AI models are getting smarter by that day. Whether it's inference or solving equations, LLMS (short for large-scale language models) has proven to be the smartest child in today's class. But that's the coding that makes things really interesting. Large language models (LLMs) such as GPT-4, Claude 3.5 Sonnet, and Gemini 2.5 Pro have already written and debugged code like professional coders. And what began as an AI assistant for programmers now raises concerns about a complete replacement of human coders. Senior AI researchers at Alibaba think this future is not too far away.
Binyuan Hui, a staff research scientist on the Qwen team at Alibaba, recently shared his thoughts on X (formerly Twitter), claiming that “LLM inevitably outweighs humans in coding.” Not only does AI reflect the way humans learn, it's become so sophisticated that it even outcodes humans.
In his post, Hui explains that human coders usually go through two stages. He says that the beginning is memory and imitation. The coder learns syntax, studies examples, and reproduces great projects. The second stage is trial and error. At this stage, the programmer writes, runs the code, fixes bugs, and improves it through feedback.
Now, as LLM is becoming smarter, Hui argues that AI is also following the path of human learning. Pretraining allows the model to absorb and compress a huge amount of code, much beyond what humans might remember. “Rehnecortion Learning (RL) runs the model through feedback, but at speed and scale, humans couldn't match, and millions of deployments were completed in a short time,” Hui wrote.
He further allows individual programmers to debug one project at a time, but LLMS suggests that millions of iterations can be performed in parallel, allowing them to accelerate the growth curve. “This advantage of parameter capacity and iteration means it's only a matter of time before the model moves in front of a human,” he adds.

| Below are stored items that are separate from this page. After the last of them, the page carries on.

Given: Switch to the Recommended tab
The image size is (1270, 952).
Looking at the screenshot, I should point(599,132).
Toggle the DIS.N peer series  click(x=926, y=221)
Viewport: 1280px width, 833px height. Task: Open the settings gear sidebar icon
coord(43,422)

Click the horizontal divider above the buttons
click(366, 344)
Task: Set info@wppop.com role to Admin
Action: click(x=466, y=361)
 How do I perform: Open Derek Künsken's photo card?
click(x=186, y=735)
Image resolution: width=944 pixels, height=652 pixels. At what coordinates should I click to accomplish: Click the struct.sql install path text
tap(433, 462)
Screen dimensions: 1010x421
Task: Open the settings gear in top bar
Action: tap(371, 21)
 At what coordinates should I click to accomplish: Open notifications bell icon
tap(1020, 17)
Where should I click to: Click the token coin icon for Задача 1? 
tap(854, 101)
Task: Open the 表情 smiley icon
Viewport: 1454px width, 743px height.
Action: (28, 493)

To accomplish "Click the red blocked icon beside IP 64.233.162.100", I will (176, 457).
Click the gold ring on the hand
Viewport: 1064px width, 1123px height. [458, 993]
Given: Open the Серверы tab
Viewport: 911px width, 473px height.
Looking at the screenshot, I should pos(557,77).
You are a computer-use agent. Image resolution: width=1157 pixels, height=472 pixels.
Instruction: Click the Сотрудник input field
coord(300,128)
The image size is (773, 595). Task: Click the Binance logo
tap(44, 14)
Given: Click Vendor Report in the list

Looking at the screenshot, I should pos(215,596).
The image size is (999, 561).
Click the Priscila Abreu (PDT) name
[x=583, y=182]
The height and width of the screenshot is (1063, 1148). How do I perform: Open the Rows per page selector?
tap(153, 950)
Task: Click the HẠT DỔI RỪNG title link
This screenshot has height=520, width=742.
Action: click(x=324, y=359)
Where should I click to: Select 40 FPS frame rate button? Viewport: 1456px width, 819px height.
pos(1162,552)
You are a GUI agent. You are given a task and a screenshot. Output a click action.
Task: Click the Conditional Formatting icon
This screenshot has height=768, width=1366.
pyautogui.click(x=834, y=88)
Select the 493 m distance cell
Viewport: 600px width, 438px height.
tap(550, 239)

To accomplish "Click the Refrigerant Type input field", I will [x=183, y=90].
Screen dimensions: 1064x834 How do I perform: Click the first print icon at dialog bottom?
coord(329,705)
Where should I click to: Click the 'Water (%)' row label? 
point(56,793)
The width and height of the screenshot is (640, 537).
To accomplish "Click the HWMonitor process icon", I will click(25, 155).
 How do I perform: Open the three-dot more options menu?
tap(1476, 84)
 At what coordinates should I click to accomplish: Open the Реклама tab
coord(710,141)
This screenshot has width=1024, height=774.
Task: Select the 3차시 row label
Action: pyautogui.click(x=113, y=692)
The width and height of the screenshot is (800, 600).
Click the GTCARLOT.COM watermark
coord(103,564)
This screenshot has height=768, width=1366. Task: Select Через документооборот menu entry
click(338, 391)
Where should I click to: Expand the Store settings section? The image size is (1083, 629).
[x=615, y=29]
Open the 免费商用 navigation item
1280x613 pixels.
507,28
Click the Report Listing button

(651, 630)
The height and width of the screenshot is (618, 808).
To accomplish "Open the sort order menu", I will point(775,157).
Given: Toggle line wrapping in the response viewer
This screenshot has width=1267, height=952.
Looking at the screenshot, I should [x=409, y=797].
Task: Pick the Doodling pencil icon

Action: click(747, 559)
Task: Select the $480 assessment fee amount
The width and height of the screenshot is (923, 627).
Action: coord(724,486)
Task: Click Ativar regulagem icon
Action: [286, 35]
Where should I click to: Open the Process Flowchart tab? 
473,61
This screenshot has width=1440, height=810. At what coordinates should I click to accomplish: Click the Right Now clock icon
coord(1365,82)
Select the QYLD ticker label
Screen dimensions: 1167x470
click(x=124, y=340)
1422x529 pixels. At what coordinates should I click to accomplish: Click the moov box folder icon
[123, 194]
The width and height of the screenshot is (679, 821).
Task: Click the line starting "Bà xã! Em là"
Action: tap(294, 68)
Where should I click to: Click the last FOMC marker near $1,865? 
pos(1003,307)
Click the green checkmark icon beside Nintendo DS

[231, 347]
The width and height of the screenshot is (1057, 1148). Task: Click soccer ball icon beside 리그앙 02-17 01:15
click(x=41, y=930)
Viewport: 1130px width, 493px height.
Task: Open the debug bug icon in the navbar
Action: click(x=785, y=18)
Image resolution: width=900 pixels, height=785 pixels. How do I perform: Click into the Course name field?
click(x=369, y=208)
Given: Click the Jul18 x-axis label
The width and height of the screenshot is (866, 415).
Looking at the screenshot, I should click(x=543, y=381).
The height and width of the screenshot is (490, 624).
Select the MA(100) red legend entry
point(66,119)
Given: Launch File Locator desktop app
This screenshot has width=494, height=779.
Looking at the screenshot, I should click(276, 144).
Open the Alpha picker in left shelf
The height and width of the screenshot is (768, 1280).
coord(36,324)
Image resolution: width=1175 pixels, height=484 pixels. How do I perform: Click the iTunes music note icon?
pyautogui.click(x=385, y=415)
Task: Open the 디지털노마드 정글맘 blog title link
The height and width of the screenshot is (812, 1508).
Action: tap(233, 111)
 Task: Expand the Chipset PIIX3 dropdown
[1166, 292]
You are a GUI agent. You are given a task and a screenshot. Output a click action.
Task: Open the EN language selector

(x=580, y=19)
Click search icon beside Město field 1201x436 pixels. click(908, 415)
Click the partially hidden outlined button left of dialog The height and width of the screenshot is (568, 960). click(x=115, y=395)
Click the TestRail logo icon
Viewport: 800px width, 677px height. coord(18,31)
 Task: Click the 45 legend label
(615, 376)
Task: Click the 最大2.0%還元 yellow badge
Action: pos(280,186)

Hui's predictions are not isolated. A recent Stanford University study already reveals early signs of this change in the workforce. A study that analyzes pay data from millions of US workers found that entry-level software engineers have been hit hardest since the launch of CHATGPT in late 2022. The survey showed a 16% decline in employment for workers aged 22 to 25 in AI-exposed industries such as coding and customer service.
Research shows that instead of hiring new students, companies are leaning towards AI for repetitive coding tasks, while maintaining and expanding the role of senior engineers. In reality, AI acts as an assistant to experienced developers, but researchers at Stanford University warned that these same forces could ultimately extend to more advanced levels of work.
But the ability to code is just the beginning. Hui points out that with constant improvement and training, AI models may begin to prove themselves. He suggests that once the model reaches the artificial general information (AGI) stage, it is at the level where companies like Meta, Open and Google are racing. At that point, he insists that AI optimizes not only its own code. “Code is not only the foundation of human productivity, but also the starting point for recursive improvements. When models can write their own code and optimize, what we see is no longer AGI, but the first sign of ASI.